妄想ラブレター




「艶ちゃんってば!」

「えりな、出るよ」

「ええー!」



ええー、じゃないから。


お会計をさっさと済ませ、あたしは店を出た。えりなの買い物袋も持ってるおかげで、渋々ながらえりなも店を出てきた。



「これから真相突き止めるところだったのにー」



真相ならもう出たじゃん。

あれが全ての答えじゃんか。



「もう、いいから」



これ以上傷口をえぐらないで。

傷に塩をぬらないで。



「……艶ちゃん、怒ってる?」

「怒ってない」

「嘘ばっか。

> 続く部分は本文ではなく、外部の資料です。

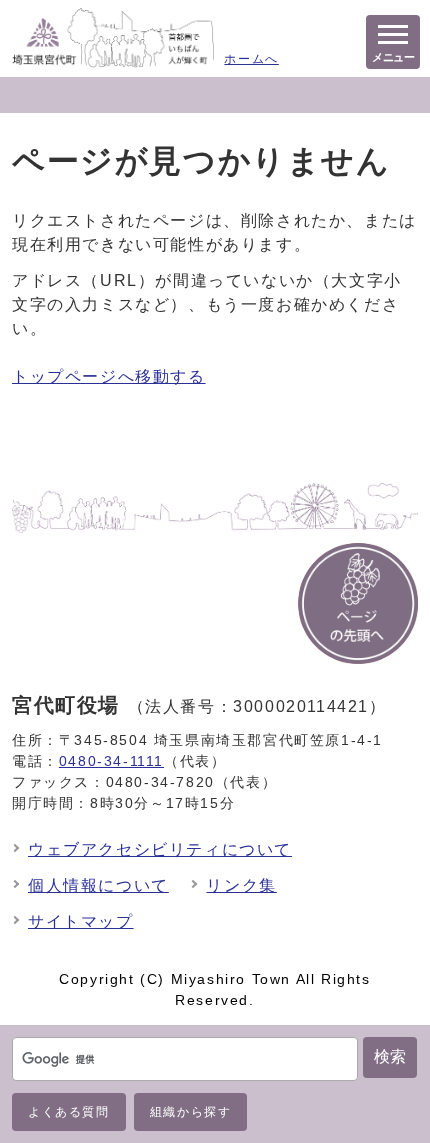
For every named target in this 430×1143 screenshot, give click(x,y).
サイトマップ (81, 921)
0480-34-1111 (111, 761)
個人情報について (98, 885)
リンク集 (241, 885)
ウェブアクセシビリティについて (160, 849)
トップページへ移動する (109, 376)
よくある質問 (69, 1112)
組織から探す (191, 1112)
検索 (390, 1056)
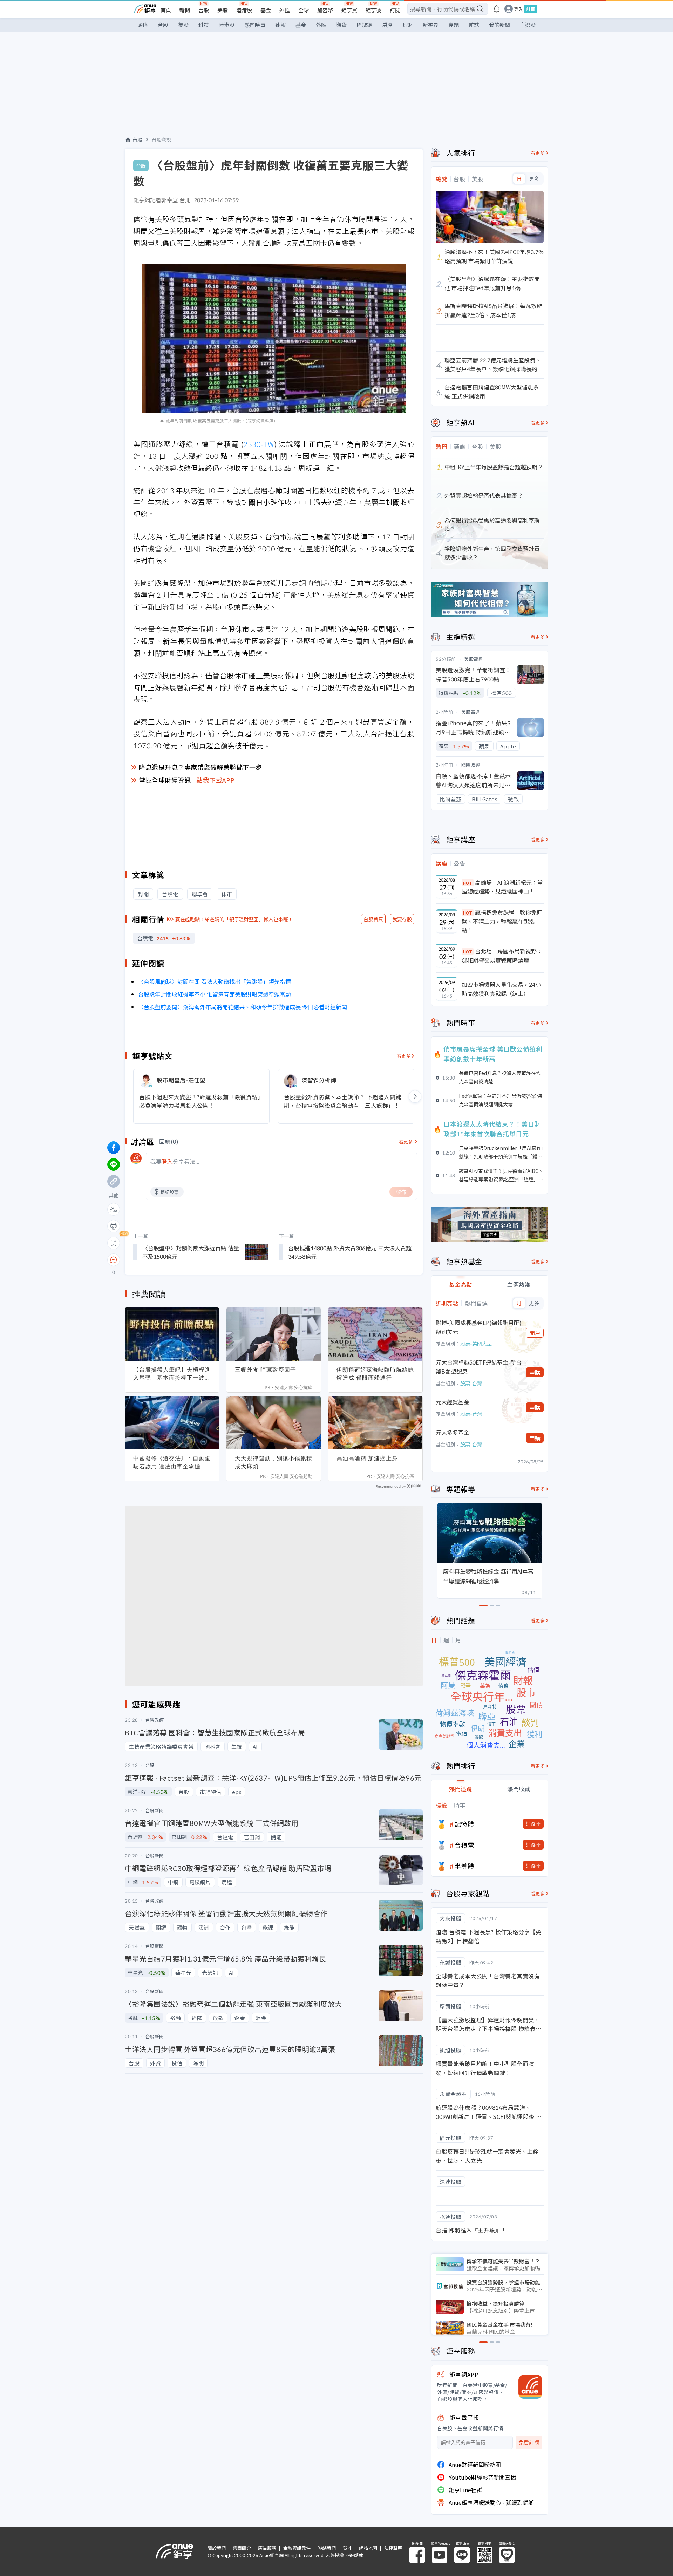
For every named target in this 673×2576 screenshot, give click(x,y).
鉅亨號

怒ってるって顔してるよ」

「じゃあ、えりなはあたしが怒るような事したの」



今は放っておいて欲しかった。なのにえりながしつこく話しかけてくるから。

だから思わず口調が少しキツくなる。


えりなを振り切るように歩いてた足をピタリと止め、思わず振り返る。



「ごめ……」

「してないよ」



言葉が重なった。


いつもはコロコロとした愛らしい瞳を、愛らしい表情を見せているえりなが、真剣な面持ちであたしを見据えてる。


思わず背筋がシャンとするような、そんな顔だ。